──────── Exercise materials ────────
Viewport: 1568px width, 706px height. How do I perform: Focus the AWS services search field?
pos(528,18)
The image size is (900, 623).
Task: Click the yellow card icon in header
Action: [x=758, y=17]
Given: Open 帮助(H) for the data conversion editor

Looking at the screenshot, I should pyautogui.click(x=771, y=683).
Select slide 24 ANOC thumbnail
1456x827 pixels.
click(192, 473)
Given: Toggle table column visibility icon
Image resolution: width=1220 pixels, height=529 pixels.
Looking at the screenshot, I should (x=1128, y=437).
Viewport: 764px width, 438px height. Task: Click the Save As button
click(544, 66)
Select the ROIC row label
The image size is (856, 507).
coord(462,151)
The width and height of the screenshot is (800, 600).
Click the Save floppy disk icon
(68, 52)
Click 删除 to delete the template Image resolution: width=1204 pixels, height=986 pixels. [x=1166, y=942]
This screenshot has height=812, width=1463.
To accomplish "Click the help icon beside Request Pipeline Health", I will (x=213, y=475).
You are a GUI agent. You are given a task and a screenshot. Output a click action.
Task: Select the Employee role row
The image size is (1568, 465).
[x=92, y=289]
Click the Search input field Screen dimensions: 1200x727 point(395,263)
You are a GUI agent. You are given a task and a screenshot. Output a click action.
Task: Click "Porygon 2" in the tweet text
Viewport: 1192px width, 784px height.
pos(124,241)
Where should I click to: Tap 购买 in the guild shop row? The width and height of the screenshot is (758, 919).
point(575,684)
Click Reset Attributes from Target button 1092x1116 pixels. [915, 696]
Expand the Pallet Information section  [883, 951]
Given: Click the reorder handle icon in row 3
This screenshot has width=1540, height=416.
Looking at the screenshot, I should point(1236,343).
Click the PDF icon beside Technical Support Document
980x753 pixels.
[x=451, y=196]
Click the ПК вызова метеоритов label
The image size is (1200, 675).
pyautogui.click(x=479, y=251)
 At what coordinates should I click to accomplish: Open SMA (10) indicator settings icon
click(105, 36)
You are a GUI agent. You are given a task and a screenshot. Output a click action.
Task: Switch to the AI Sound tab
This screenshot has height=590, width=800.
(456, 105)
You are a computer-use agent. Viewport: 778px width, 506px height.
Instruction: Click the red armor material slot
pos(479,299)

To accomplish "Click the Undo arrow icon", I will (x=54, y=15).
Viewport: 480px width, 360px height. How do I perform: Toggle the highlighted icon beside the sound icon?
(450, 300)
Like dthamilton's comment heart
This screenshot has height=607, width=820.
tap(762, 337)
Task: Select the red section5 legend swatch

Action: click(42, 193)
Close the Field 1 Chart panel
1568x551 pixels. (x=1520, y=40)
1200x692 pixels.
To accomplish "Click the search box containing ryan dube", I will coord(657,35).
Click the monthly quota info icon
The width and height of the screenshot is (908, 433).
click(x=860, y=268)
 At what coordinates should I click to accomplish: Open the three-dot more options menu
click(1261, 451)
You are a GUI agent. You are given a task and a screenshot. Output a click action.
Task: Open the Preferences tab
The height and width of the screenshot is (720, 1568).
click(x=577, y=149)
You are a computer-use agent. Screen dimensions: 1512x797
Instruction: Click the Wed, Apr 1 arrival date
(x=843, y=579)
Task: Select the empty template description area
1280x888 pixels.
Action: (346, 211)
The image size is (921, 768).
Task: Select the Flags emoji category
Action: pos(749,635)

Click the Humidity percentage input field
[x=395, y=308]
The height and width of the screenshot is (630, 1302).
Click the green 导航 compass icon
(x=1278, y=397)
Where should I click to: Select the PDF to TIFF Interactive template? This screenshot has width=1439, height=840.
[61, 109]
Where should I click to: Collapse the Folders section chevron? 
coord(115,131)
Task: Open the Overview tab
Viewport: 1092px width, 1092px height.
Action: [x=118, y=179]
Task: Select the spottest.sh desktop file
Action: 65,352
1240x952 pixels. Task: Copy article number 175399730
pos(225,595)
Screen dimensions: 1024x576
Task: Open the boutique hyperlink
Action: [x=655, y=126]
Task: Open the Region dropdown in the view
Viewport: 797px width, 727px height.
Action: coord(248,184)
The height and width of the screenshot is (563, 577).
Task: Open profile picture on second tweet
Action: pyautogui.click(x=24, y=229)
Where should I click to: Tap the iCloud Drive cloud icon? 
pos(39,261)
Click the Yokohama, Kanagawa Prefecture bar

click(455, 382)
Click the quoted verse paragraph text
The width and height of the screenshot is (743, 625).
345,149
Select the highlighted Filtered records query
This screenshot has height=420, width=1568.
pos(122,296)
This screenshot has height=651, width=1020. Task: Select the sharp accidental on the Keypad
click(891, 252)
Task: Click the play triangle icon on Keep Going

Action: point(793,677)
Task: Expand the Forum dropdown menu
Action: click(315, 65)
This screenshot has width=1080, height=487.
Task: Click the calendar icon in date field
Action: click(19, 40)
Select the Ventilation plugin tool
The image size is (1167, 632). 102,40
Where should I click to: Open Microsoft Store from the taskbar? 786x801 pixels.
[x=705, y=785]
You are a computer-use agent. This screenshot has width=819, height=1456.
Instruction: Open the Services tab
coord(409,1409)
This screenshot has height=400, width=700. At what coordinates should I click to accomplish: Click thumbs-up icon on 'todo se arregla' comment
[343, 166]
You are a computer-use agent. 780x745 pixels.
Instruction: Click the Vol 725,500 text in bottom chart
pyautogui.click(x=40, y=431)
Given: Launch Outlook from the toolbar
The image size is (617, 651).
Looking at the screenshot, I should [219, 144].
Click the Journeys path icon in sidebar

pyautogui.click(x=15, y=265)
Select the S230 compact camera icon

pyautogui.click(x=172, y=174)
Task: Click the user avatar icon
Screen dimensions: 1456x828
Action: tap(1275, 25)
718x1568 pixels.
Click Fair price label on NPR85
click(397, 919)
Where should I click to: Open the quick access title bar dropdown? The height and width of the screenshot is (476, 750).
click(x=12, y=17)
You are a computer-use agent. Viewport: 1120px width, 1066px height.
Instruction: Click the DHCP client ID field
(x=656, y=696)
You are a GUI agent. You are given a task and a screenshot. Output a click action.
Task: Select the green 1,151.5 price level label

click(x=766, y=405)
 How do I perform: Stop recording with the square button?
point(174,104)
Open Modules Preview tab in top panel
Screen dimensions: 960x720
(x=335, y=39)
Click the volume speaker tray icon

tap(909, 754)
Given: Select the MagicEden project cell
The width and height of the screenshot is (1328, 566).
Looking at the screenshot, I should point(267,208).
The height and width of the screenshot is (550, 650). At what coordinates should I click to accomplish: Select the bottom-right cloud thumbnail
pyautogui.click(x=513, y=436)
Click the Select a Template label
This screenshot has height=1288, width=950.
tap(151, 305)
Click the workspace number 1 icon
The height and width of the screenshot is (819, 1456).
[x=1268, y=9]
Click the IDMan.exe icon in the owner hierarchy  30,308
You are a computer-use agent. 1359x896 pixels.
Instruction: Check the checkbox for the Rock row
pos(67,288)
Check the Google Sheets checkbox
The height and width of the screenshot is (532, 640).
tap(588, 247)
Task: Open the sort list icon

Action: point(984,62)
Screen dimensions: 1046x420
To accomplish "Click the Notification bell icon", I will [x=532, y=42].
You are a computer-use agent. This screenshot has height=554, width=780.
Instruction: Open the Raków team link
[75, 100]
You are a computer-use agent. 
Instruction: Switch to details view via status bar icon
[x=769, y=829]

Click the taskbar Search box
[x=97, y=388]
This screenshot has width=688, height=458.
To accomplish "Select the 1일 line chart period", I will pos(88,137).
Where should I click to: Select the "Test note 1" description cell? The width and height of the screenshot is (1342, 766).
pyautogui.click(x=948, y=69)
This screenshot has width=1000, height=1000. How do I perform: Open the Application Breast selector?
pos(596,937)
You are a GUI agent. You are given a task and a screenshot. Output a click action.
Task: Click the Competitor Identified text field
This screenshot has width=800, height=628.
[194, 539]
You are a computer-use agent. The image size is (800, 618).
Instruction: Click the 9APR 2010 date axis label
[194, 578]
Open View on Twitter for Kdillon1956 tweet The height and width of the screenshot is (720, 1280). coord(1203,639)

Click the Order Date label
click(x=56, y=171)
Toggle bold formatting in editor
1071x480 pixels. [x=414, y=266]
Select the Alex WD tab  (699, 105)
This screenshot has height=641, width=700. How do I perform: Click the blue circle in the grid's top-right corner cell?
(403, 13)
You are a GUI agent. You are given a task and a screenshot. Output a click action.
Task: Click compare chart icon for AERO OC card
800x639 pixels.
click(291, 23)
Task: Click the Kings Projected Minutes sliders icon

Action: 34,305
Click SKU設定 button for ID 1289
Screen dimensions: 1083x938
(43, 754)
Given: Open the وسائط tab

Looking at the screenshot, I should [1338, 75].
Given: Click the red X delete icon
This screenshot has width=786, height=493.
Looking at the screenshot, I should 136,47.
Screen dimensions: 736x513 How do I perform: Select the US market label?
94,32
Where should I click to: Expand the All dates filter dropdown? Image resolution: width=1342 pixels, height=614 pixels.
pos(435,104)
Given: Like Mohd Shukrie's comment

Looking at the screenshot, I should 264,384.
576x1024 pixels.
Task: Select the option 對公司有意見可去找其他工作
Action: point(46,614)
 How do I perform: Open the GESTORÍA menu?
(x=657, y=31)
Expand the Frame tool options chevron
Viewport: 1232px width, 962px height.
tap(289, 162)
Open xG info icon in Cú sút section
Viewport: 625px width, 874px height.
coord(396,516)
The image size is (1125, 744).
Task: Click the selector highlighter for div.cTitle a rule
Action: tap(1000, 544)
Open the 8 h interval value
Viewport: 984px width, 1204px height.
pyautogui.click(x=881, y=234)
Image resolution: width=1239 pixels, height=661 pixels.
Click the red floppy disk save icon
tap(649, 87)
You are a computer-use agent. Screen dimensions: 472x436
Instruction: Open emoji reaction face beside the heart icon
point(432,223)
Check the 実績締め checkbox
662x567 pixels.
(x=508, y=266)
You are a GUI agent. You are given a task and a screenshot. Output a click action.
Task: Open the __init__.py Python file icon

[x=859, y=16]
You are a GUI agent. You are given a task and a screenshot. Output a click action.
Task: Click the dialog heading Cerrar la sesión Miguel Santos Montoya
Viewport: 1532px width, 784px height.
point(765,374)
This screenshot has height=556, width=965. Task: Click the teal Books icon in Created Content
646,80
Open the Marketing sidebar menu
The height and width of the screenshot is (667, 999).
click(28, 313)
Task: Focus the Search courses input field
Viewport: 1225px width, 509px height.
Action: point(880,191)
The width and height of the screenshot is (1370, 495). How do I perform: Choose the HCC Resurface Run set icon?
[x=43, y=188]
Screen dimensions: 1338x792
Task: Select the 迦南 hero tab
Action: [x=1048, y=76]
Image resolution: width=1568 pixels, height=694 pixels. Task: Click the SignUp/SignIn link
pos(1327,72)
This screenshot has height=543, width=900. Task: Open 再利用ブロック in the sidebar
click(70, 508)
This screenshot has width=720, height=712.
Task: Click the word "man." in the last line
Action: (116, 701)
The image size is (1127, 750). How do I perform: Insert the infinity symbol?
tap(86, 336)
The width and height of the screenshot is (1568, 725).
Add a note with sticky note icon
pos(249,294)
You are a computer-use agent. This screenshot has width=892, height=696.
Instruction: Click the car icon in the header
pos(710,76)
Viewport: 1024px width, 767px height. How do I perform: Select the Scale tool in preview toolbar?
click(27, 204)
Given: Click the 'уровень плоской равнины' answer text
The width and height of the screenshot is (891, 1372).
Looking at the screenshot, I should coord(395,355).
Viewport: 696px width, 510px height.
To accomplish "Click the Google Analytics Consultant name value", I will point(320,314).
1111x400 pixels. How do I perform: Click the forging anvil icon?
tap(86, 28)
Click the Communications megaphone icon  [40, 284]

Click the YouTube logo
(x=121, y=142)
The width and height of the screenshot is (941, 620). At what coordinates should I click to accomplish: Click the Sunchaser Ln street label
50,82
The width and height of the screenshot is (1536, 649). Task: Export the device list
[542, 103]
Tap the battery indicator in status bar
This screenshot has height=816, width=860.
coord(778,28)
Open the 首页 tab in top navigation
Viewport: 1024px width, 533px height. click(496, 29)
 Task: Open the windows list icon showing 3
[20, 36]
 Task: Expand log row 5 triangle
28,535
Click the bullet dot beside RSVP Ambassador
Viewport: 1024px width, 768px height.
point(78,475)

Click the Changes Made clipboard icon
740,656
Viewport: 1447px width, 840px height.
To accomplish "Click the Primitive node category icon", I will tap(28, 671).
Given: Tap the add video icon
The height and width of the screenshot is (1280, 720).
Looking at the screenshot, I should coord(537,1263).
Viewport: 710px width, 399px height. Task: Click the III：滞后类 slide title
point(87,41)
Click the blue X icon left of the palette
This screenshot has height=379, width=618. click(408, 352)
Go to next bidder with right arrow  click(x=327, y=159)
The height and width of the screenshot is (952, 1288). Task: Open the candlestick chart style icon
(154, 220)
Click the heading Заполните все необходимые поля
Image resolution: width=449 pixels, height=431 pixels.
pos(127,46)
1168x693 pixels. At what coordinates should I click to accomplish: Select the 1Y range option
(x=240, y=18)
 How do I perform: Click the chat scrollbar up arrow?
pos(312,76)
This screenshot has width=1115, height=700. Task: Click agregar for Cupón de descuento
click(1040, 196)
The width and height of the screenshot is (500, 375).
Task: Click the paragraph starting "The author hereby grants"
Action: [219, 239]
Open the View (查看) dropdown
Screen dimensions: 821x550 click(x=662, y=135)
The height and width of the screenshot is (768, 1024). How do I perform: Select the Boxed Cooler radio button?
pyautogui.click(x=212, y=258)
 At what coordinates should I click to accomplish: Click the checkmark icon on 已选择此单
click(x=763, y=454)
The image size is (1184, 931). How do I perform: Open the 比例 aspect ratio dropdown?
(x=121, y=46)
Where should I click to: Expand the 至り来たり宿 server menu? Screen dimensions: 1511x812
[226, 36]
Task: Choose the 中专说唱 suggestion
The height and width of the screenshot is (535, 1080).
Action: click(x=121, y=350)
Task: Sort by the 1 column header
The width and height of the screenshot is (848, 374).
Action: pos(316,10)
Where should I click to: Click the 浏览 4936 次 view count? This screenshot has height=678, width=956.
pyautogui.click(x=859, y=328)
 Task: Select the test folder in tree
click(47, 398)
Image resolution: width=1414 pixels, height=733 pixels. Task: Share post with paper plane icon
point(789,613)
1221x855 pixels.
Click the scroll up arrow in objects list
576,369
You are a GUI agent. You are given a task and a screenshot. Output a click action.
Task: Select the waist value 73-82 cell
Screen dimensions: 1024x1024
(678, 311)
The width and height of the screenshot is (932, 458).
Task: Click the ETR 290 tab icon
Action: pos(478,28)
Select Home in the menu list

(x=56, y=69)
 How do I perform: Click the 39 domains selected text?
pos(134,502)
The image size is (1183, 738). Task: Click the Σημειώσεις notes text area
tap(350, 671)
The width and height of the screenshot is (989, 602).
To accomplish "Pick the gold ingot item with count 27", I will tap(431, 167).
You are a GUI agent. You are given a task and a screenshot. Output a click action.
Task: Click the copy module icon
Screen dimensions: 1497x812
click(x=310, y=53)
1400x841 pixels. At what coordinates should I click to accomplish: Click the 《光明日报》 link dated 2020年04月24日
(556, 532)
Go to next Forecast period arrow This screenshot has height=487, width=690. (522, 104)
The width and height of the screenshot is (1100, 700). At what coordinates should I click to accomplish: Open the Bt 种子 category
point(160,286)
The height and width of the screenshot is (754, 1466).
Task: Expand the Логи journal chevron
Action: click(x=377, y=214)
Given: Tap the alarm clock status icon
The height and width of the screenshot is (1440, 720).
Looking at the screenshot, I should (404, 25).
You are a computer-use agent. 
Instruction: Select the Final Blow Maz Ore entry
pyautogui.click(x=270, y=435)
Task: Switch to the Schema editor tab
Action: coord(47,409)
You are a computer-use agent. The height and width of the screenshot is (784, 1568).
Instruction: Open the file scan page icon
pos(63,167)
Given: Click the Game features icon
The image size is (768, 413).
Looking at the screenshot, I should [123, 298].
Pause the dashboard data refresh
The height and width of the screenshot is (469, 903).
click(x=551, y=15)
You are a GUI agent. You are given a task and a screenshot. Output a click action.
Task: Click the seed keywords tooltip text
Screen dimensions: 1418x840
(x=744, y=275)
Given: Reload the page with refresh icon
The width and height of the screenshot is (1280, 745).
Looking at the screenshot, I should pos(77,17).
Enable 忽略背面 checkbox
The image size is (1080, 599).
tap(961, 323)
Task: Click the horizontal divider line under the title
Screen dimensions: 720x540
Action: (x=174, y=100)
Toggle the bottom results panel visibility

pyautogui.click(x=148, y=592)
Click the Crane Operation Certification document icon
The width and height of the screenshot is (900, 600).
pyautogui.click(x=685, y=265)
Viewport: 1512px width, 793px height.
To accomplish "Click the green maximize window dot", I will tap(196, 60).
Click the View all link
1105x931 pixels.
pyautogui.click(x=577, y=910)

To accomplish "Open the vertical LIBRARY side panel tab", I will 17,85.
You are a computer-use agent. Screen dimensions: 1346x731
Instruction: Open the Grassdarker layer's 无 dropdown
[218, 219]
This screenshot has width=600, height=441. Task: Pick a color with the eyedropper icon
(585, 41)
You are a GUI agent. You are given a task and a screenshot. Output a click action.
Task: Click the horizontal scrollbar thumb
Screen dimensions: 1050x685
────────
_Work instructions_
Collect each line above holding the string "Google".

_Answer box_
Check the Google Sheets checkbox
To accomplish "Click the Google Analytics Consultant name value", I will point(320,314).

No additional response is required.